I grew up with and love the Post.  I grew up reading Tony Kornheiser and Michael Wilbon.  They helped to define my sports fandom.  I came of age with Thomas Boswell and Sally Jenkins.  I always read the annual What’s In and What’s Out for the New Year column.  The Post is the paper of Ben Bradlee.  Of Woodward & Bernstein and Watergate & Deep Throat for fuck’s sake!  I came close to canceling my subscription when Bezos refused to let the Post’s editorial board endorse Kamala Harris for president.  But I held on, partly out of respect for the publication’s innumerable outstanding journalists (one of whom is a former student who does amazing work as a foreign correspondent) and, let’s be honest, partly out of nostalgia and a deep connection with my past.  I didn’t want to believe that the Post had been compromised by its cowardly owner.  But today, that has become ever more obvious and impossible to ignore.
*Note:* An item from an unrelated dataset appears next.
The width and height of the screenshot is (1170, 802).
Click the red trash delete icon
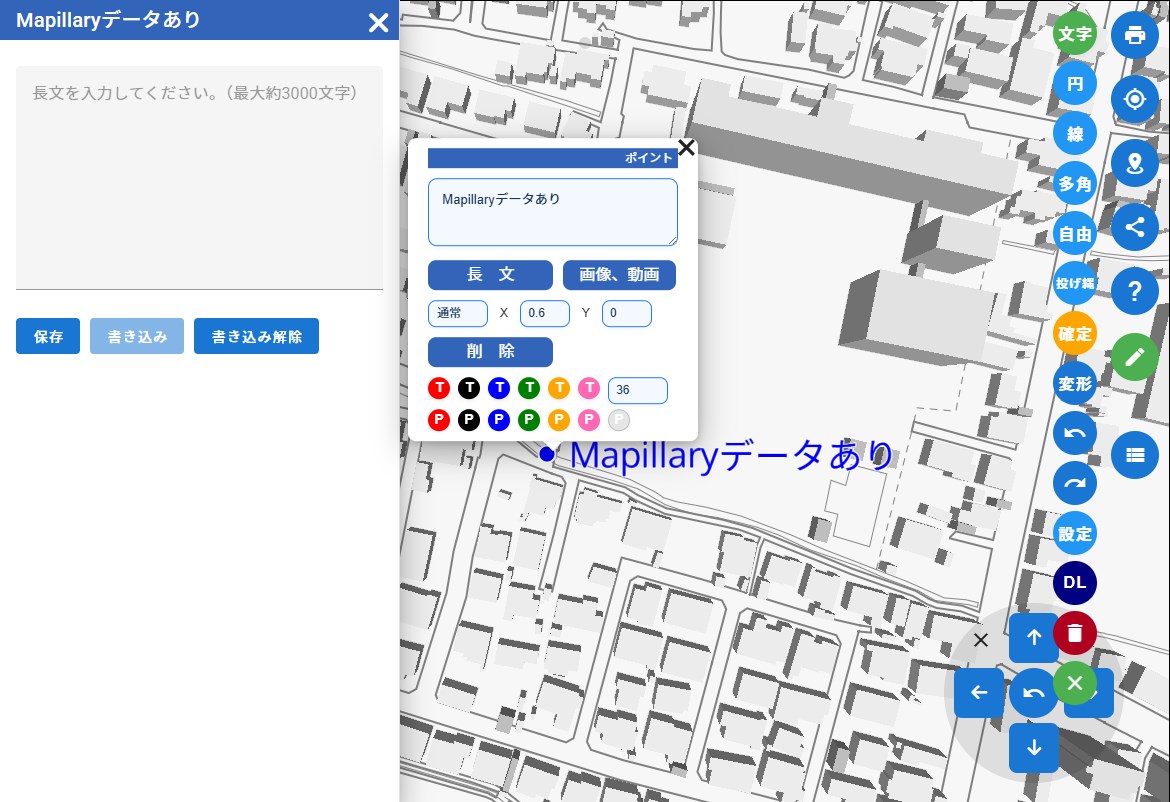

Bezos, in a letter to The Washington Post staff today, claims that the editorial page will focus only on “personal liberties and free markets” and will not take stances that oppose these viewpoints.  Put simply, he has capitulated.  When I recently became increasingly disenchanted with The New York Times’ uneven news coverage and editorial page, I read more of the Post’s coverage.  I still did until today.  But I can no longer look the other way at Jeff Bezos’ craven, sycophantic reaction to Trump’s re-election.

The Washington Post is now a censured paper, and its opinion page, while it will undoubtedly retain some talented writers, is no longer worth my time and money if it will not commit to advocating for different viewpoints.  Apparently, Bezos believes that it is no longer important to advocate for causes like regulatory policy (environmental standards?), limits to personal freedoms (gun control anyone?), or the regulation of an unfettered market to promote greater societal and income equality (progressive and redistributive taxation or social spending?).
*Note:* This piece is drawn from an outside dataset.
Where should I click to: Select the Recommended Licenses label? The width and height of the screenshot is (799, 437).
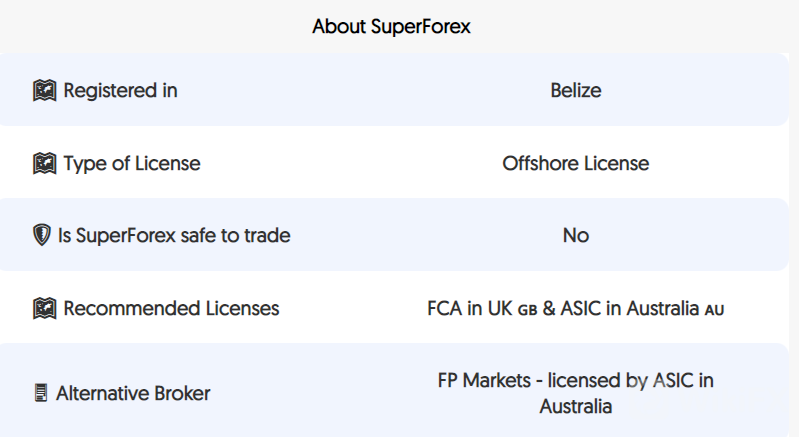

A country without a free press loses one of its vital organs to fight encroaching authoritarianism and democratic erosion.  I should know, since democratic backsliding is my area of academic study and expertise.  At least in Venezuela and Hungary, the free press put up a fight before being bought or legislated out of existence by Chavez and Orban.  Bezos has raised the white flag in obeisance to Trump.  Signaling that the Post will no longer offer opinions that are unpalatable to the Great Leader.  Now is the time for newspapers, news channels, and people with public platforms to double down on promoting democracy and the free press.  To use their voice to fight encroaching authoritarianism and stand up for liberty.  The Post once said it well, “Democracy Dies in Darkness.”  If that is true, then Jeff Bezos just turned out the lights.